Red Wings Shift Into Playoff Mode With Just Four Games Left

With a lengthy break on the horizon, Red Wings coach Todd McLellan is tightening his rotation and treating the final pre-Olympic stretch as a crucial playoff warm-up.

With just four games left before the Olympic break, Red Wings head coach Todd McLellan is taking a playoff-style approach to the final stretch - and he’s not hiding it.

The message is clear: ride the core, push the pace, and empty the tank. With nearly three weeks of rest waiting on the other side of this mini-sprint, McLellan is leaning hard on his top players, knowing they’ll have time to recharge soon enough.

“We can run the engine dry for 20 players, 20 of the 23 players,” McLellan said. “And I think pushing them to the limit is a good thing for us right now.”

That mindset was on full display in Tuesday night’s 3-1 loss to the Kings. As the game wore on, McLellan tightened his rotation - especially on the blue line.

For much of the latter half of the second period, Detroit essentially rolled with four defensemen. Travis Hamonic didn’t see the ice in the final 7:20 of the period, and Axel Sandin-Pellikka was limited to a brief three-second shift on a power play during the last 6:34.

This isn’t about punishing players. It’s about maximizing the moment - squeezing every drop out of the team’s top contributors while they still can. And with matchups against the Capitals, a home-and-home with the Avalanche, and a road tilt against Utah coming up, expect more of the same.

McLellan’s game management will likely continue to reflect this urgency.

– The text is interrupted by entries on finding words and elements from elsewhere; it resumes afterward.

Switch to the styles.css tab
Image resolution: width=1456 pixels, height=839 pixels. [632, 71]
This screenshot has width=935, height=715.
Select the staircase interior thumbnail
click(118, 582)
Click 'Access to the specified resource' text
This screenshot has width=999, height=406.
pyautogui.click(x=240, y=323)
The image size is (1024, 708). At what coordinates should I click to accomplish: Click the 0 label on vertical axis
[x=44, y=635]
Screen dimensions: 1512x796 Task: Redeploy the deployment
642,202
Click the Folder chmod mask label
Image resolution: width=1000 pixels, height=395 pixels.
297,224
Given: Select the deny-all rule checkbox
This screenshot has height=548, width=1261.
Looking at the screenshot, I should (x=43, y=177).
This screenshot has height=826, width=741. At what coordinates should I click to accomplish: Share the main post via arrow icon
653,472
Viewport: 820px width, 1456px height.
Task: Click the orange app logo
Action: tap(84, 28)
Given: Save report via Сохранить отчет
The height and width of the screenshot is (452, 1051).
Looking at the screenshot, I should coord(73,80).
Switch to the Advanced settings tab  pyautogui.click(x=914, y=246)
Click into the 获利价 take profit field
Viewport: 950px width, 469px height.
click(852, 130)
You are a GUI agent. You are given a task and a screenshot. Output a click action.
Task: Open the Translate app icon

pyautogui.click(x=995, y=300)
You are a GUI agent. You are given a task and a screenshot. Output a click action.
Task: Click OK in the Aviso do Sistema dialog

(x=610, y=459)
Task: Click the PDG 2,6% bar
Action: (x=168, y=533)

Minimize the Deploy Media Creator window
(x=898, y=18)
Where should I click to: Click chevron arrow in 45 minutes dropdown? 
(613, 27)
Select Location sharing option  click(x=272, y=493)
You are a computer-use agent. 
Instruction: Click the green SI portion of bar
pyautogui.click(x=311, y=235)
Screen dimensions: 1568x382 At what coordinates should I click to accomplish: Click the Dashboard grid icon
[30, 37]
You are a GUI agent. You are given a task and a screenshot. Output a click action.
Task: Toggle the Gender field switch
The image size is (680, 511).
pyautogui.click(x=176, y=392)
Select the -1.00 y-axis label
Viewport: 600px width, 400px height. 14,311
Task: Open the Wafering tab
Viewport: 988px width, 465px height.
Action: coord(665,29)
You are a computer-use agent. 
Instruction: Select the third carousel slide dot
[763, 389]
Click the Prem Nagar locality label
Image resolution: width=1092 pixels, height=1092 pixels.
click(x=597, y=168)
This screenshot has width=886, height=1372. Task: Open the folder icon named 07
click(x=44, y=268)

That could mean heavier faceoff usage for lines centered by Andrew Copp and Dylan Larkin, especially in back-to-back situations where a coach might normally spread minutes more conservatively.

“We can probably start out Copp’s line or Larkin’s line a little bit more faceoff-wise back to back, maybe one after another more than I have in the past,” McLellan noted. “So we can do that, and we likely will.”

After the game in Utah, the Red Wings won’t hit the ice again until February 26, when they visit Ottawa. That’s 22 days off - a rare midseason break that gives McLellan the freedom to coach these next four games like they’re must-wins in April.

And while the standings may not say “playoffs” just yet, the intensity certainly will.